Records to process:
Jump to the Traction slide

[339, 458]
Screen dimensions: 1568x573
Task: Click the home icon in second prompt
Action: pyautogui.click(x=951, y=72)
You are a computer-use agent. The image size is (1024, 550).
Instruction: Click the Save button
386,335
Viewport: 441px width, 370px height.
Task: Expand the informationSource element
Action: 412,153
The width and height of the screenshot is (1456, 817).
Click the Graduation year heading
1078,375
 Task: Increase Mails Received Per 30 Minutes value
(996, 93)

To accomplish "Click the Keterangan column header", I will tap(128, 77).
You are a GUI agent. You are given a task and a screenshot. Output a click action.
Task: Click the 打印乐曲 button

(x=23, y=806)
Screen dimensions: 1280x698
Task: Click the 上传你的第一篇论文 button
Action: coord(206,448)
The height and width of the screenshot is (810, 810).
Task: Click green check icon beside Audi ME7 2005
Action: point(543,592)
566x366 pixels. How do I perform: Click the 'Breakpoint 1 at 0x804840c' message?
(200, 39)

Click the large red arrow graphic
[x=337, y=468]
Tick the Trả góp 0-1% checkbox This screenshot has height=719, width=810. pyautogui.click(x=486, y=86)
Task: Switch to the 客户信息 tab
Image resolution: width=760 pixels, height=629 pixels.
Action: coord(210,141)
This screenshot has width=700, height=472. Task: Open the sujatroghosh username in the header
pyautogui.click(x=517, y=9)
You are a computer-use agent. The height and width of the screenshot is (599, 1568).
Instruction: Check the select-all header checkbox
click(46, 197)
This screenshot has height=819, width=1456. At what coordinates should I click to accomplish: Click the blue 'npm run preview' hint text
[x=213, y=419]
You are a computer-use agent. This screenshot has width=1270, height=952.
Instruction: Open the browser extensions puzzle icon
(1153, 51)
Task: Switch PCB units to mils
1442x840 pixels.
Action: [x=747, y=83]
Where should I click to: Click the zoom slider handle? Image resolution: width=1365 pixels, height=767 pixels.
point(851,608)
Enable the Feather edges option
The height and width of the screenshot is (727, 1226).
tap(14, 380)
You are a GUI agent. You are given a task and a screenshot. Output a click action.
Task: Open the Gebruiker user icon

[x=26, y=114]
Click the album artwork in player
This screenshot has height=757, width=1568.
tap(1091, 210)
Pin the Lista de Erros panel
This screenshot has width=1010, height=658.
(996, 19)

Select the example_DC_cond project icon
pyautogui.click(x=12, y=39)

Instructions to follow: Pick out every line of the listing containing the word "Switch", and show those lines.

Worked solution:
Task: Switch to the 客户信息 tab
Task: Switch PCB units to mils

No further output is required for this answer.